Excerpted text —
When I watch her on stage speaking to hockey moms and “Joe Six-Pack”, I can see what a rush she gets. It’s easy to imagine; I felt a surge of adrenaline even when the 200-seat Corona Civic Auditorium was only half full, and she’s speaking before millions. Every wink, every “doggone” and “you betcha” must send a little zing up her spine.  That’s understandable. But what’s not fathomable to me is how in just a few short weeks, she has transformed her stage—and the whole McCain campaign--into a platform not only for folksy propaganda, but sheer hate-inciting rhetoric.

In my limited theater experience, I learned that anything can happen on stage; you have to be ready to improvise; you have to be present to the people around you, to roll with the punches, to stay open and human. When Sarah Palin refused to acknowledge Joe Biden’s emotional recounting of his family tragedy during the VP debate, or didn’t address someone yelling “Kill Him” when she spoke about Obama’s connection to Bill Ayres, it was clear that she was not ready to, as they say, “go off book.” She can recite canned speeches, but ask her something she hasn’t rehearsed a clear answer for, and she lapses into gibberish. Annie Oakley may have been a sharpshooter, but Sarah Palin’s off-the-cuff answers are anything but sharp, just as John McCain’s “straight talk” has irrevocably twisted itself into knots. 

Palin and McCain may call themselves “mavericks,” but the word is empty coming from their mouths. True mavericks don’t need to label themselves (in fact, branding oneself a maverick seems the height of irony since the word itself means “unbranded”). I can’t help but think of Pee Wee Herman in the classic '80s movie, Pee Wee’s Big Adventure, when he says “I’m a loner, Dottie, a rebel,” in his little kid voice. It’s hard to take those words seriously as he stands there in his tiny bow tie and his too-short pants, just as it’s hard to take Palin and McCain’s maverick (not to mention “average American”) claim seriously when they’re styled for thousands of dollars a pop by makeup artists from reality entertainment shows, and Palin’s upscale department store wardrobe cost the Republican Party $150,000.

Your task —
Rewrite the commentary on Sarah Palin's campaign from "In my limited" to "itself into knots.", swapping "improvise" for "ad-lib". The material after this point comes from an unrelated source.

Given information —
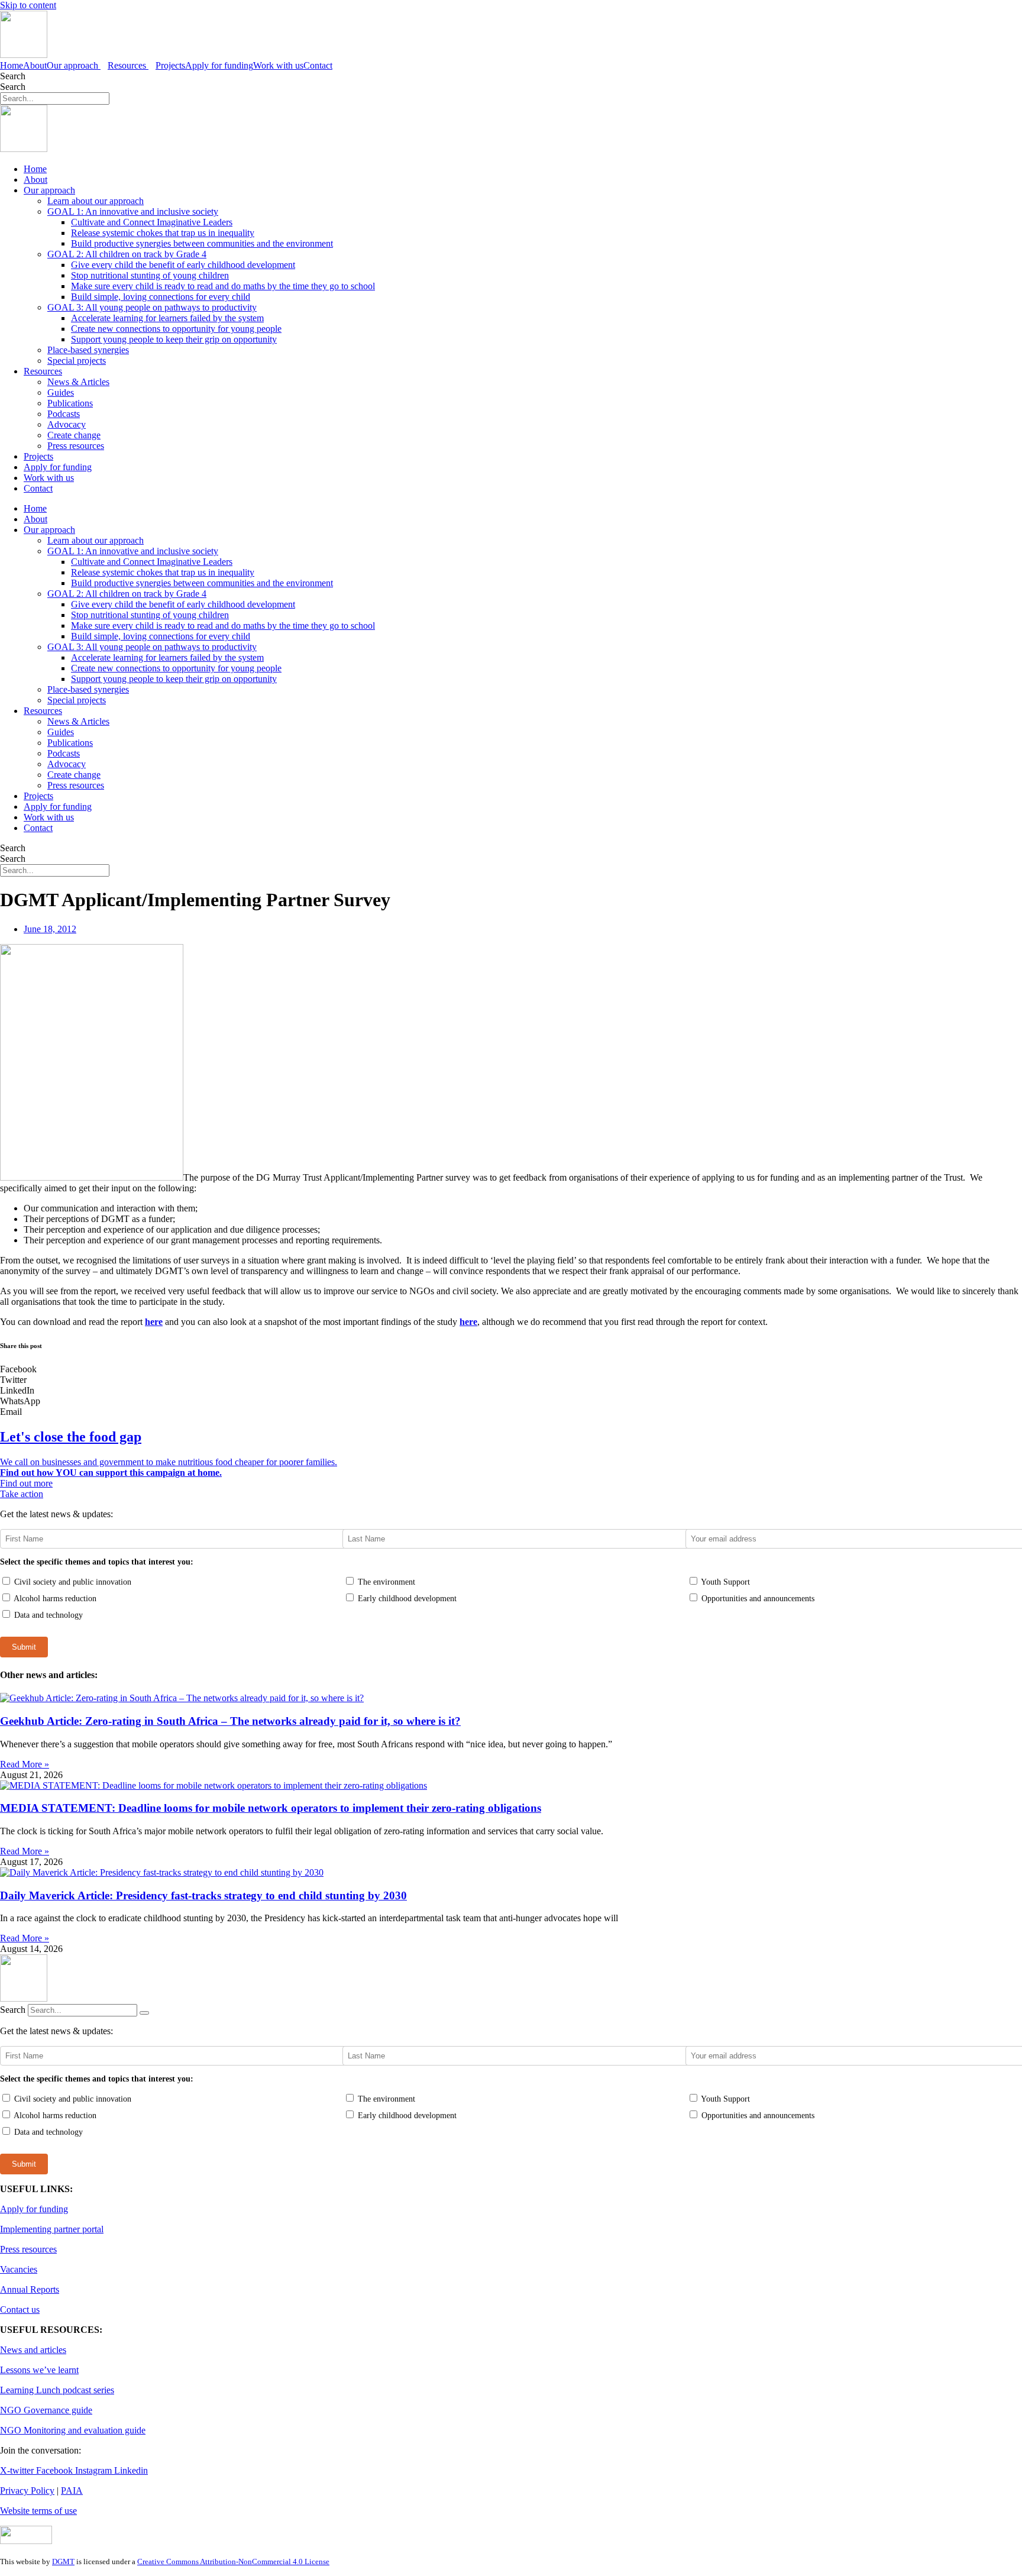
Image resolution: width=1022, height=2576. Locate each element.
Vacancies (18, 2269)
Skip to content (28, 5)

Written response —
In my limited theater experience, I learned that anything can happen on stage; you have to be ready to ad-lib; you have to be present to the people around you, to roll with the punches, to stay open and human. When Sarah Palin refused to acknowledge Joe Biden’s emotional recounting of his family tragedy during the VP debate, or didn’t address someone yelling “Kill Him” when she spoke about Obama’s connection to Bill Ayres, it was clear that she was not ready to, as they say, “go off book.” She can recite canned speeches, but ask her something she hasn’t rehearsed a clear answer for, and she lapses into gibberish. Annie Oakley may have been a sharpshooter, but Sarah Palin’s off-the-cuff answers are anything but sharp, just as John McCain’s “straight talk” has irrevocably twisted itself into knots.